Free Medical Report Request Template

Medical Report Request


TO: Multinumeris
ADDRESS: Tacoma, WA 98401
PHONE NUMBER: 222 555 7777
FAX NUMBER: 222 555 7777

FROM: [Your Name], [Your Company Name]
ADDRESS: [Your Company Address]
PHONE NUMBER: [Your Company Number]

DATE OF REQUEST: March 1, 2089


PATIENT INFORMATION

FIELD

DETAIL

Patient Full Name:

Sophie Fadel

Date of Birth:

January 15, 2065

Patient ID/SSN:

987-65-4321

Contact Number:

222 555 7777

Address:

Tacoma, WA 98401


DETAILS OF REQUEST

Purpose of Request: For insurance claim review and continuity of care.
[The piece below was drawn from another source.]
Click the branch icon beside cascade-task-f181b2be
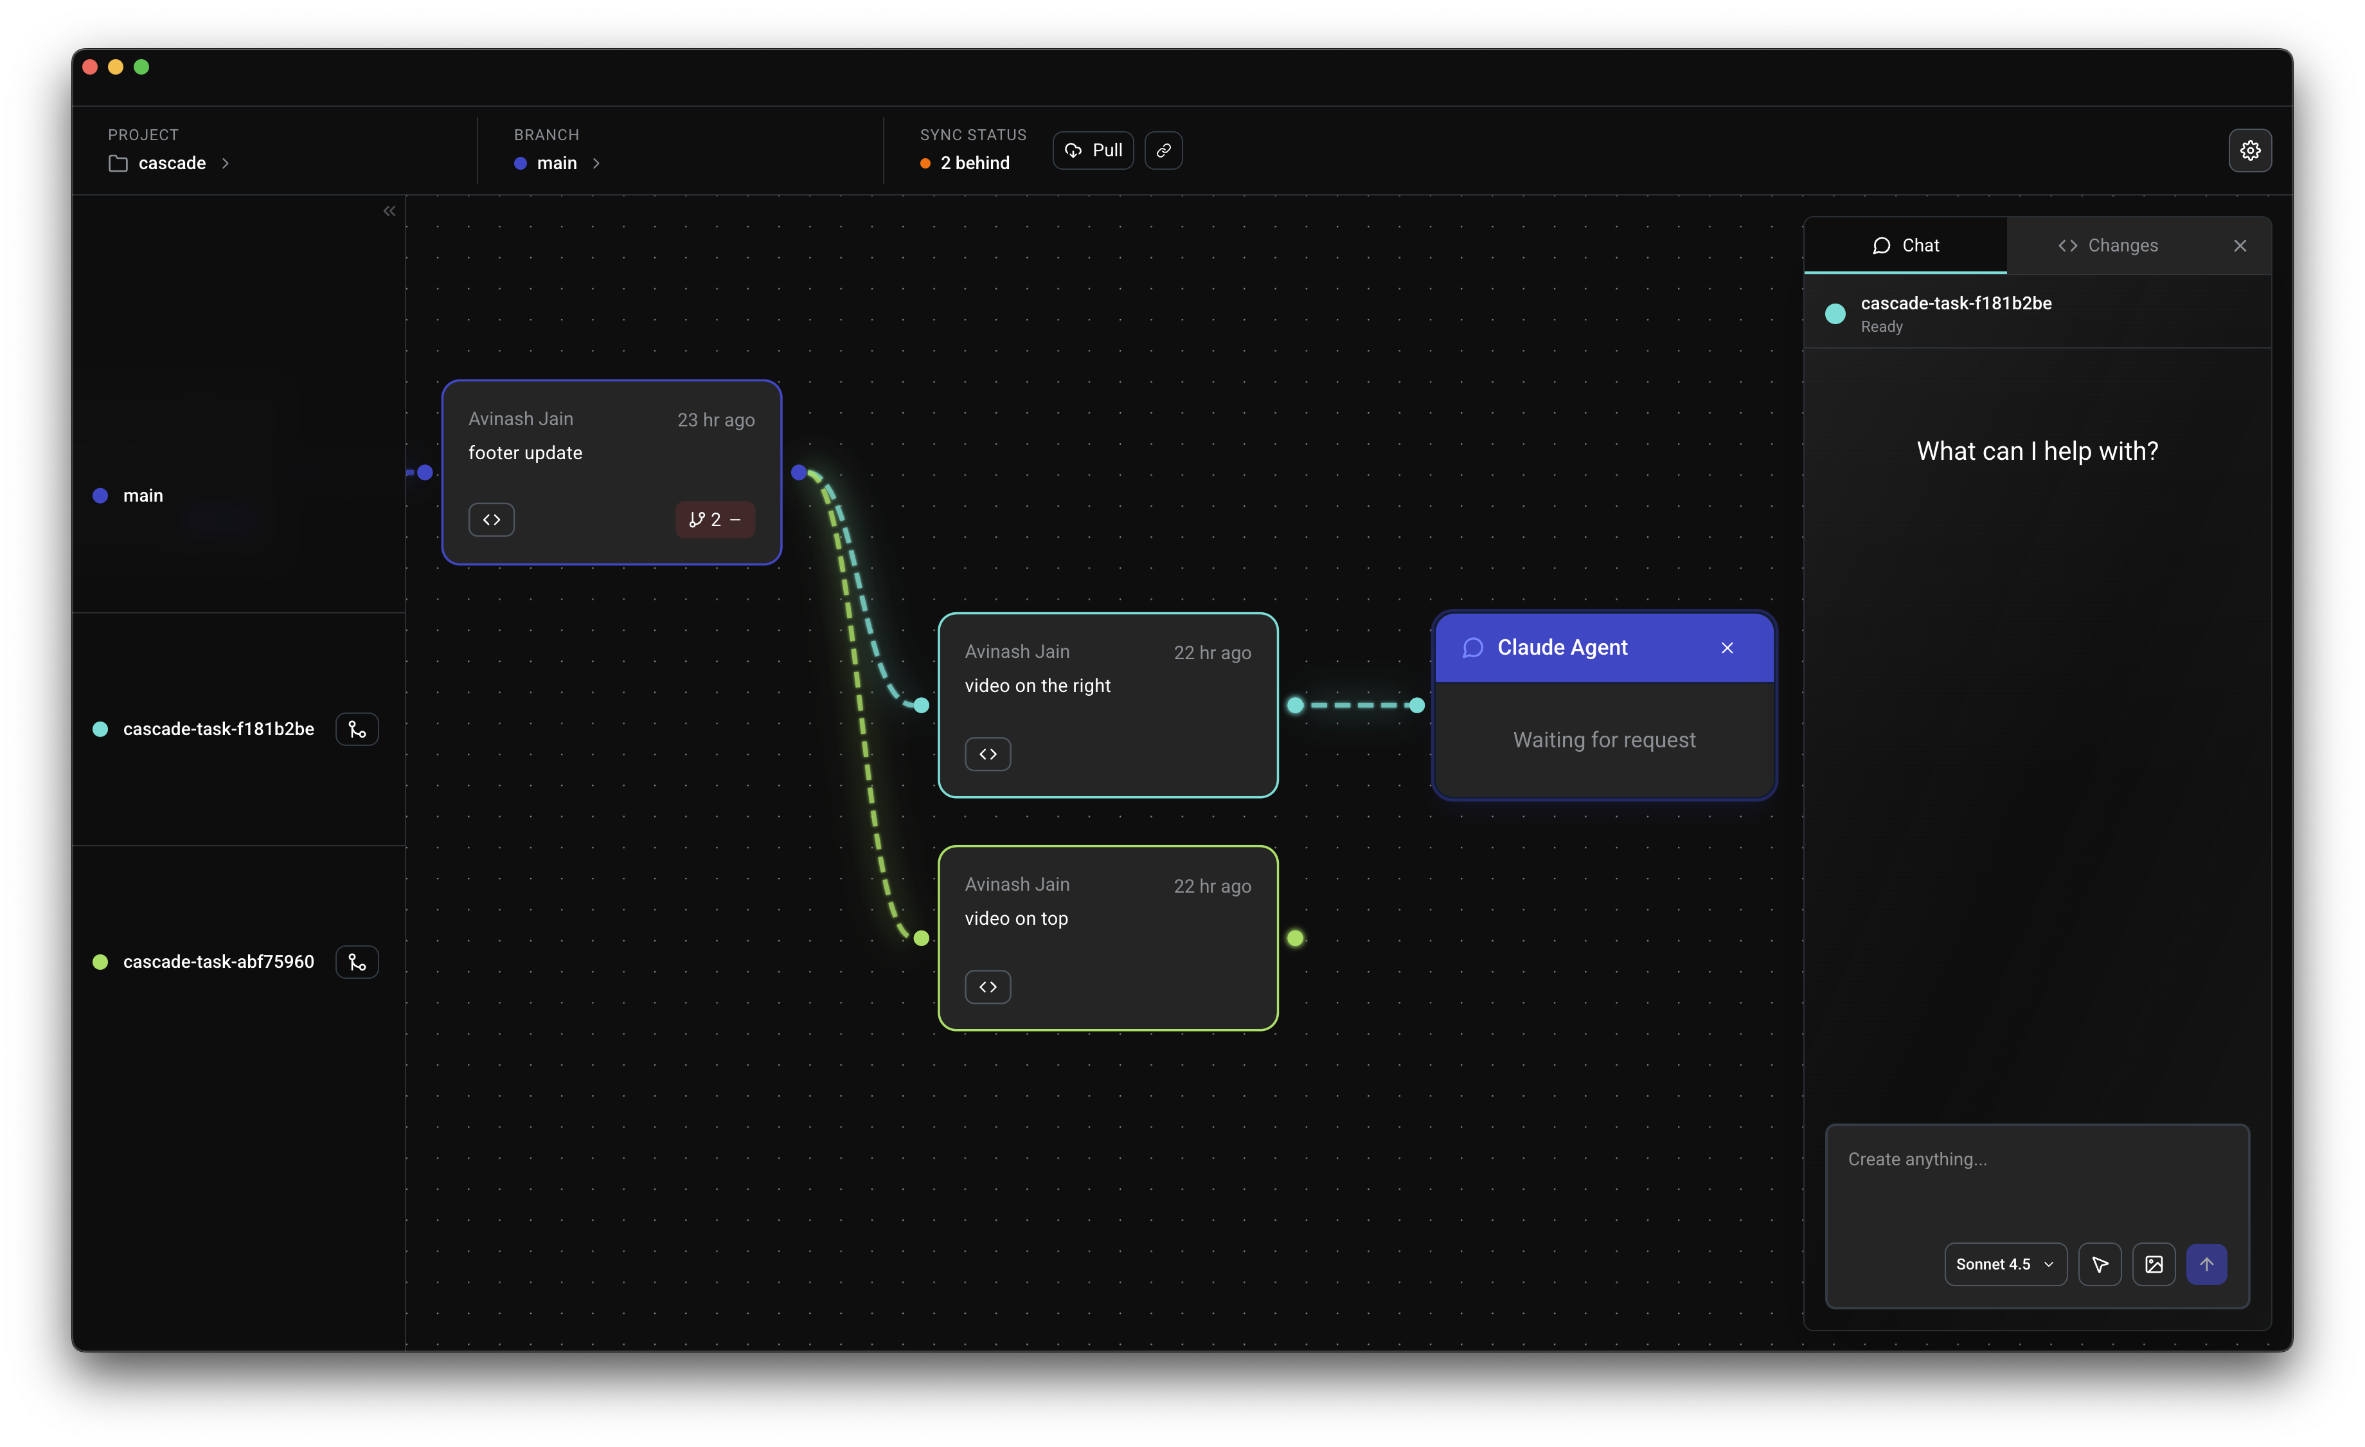Viewport: 2365px width, 1447px height. [356, 729]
Specific Records Requested: Please provide the following:

  • Complete medical history for the period January 2080 – December 2088

  • Lab results for routine bloodwork and specific tests conducted on March 10, 2088

  • Imaging reports, including X-rays and MRIs conducted between June 2085 and November 2088

Preferred Format of Records: Electronic format (PDF or other secure format preferred).

Deadline for Submission: March 15, 2089


AUTHORIZATION

Please find the attached signed release form from Sophie Fadel authorizing the release of the requested medical records.


NOTE: Should there be any associated costs for the processing of this request, kindly notify us beforehand.